_Records shown:_
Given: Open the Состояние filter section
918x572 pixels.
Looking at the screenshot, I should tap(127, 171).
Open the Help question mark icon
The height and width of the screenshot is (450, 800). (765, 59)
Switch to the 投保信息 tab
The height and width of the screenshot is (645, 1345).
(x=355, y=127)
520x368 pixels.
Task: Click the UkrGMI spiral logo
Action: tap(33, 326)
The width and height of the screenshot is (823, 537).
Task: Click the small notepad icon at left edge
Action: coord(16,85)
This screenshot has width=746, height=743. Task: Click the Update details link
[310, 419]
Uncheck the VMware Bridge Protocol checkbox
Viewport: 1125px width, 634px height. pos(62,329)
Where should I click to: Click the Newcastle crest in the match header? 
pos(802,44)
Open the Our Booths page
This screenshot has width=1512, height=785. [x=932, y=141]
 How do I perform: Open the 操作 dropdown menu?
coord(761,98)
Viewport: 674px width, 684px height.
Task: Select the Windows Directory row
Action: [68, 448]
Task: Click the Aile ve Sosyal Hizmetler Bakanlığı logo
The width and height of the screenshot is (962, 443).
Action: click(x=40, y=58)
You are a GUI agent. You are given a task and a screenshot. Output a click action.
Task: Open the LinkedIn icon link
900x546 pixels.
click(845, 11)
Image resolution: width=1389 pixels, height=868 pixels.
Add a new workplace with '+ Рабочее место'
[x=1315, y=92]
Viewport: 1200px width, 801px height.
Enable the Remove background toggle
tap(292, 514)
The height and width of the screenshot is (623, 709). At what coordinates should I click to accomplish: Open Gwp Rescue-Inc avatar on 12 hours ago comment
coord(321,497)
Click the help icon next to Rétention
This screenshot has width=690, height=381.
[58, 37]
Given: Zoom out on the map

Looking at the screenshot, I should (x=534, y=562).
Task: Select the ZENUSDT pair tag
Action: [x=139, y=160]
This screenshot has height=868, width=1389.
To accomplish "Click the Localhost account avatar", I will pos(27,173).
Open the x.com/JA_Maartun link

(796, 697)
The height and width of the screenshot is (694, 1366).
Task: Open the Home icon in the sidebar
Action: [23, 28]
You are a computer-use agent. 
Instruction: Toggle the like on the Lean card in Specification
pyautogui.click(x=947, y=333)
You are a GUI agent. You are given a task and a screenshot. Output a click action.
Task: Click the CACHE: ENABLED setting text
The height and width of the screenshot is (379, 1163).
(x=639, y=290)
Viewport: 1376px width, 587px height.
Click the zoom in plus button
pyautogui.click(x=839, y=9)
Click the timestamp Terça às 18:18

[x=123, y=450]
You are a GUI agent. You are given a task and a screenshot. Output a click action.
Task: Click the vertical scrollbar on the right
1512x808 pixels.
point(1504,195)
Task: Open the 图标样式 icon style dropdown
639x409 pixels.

_What you have to do:_ Your answer must be an exact copy of every entry above.

_Result of the exercise:_
Given: Open the Состояние filter section
918x572 pixels.
Looking at the screenshot, I should tap(127, 171).
Open the Help question mark icon
The height and width of the screenshot is (450, 800). (765, 59)
Switch to the 投保信息 tab
The height and width of the screenshot is (645, 1345).
(x=355, y=127)
520x368 pixels.
Task: Click the UkrGMI spiral logo
Action: tap(33, 326)
The width and height of the screenshot is (823, 537).
Task: Click the small notepad icon at left edge
Action: coord(16,85)
This screenshot has width=746, height=743. Task: Click the Update details link
[310, 419]
Uncheck the VMware Bridge Protocol checkbox
Viewport: 1125px width, 634px height. pos(62,329)
Where should I click to: Click the Newcastle crest in the match header? 
pos(802,44)
Open the Our Booths page
This screenshot has width=1512, height=785. [x=932, y=141]
 How do I perform: Open the 操作 dropdown menu?
coord(761,98)
Viewport: 674px width, 684px height.
Task: Select the Windows Directory row
Action: [68, 448]
Task: Click the Aile ve Sosyal Hizmetler Bakanlığı logo
The width and height of the screenshot is (962, 443).
Action: click(x=40, y=58)
You are a GUI agent. You are given a task and a screenshot. Output a click action.
Task: Open the LinkedIn icon link
900x546 pixels.
click(845, 11)
Image resolution: width=1389 pixels, height=868 pixels.
Add a new workplace with '+ Рабочее место'
[x=1315, y=92]
Viewport: 1200px width, 801px height.
Enable the Remove background toggle
tap(292, 514)
The height and width of the screenshot is (623, 709). At what coordinates should I click to accomplish: Open Gwp Rescue-Inc avatar on 12 hours ago comment
coord(321,497)
Click the help icon next to Rétention
This screenshot has width=690, height=381.
[58, 37]
Given: Zoom out on the map

Looking at the screenshot, I should (x=534, y=562).
Task: Select the ZENUSDT pair tag
Action: [x=139, y=160]
This screenshot has height=868, width=1389.
To accomplish "Click the Localhost account avatar", I will pos(27,173).
Open the x.com/JA_Maartun link

(796, 697)
The height and width of the screenshot is (694, 1366).
Task: Open the Home icon in the sidebar
Action: [23, 28]
You are a computer-use agent. 
Instruction: Toggle the like on the Lean card in Specification
pyautogui.click(x=947, y=333)
You are a GUI agent. You are given a task and a screenshot. Output a click action.
Task: Click the CACHE: ENABLED setting text
The height and width of the screenshot is (379, 1163).
(x=639, y=290)
Viewport: 1376px width, 587px height.
Click the zoom in plus button
pyautogui.click(x=839, y=9)
Click the timestamp Terça às 18:18

[x=123, y=450]
You are a GUI agent. You are given a task and a screenshot. Output a click action.
Task: Click the vertical scrollbar on the right
1512x808 pixels.
point(1504,195)
Task: Open the 图标样式 icon style dropdown
639x409 pixels.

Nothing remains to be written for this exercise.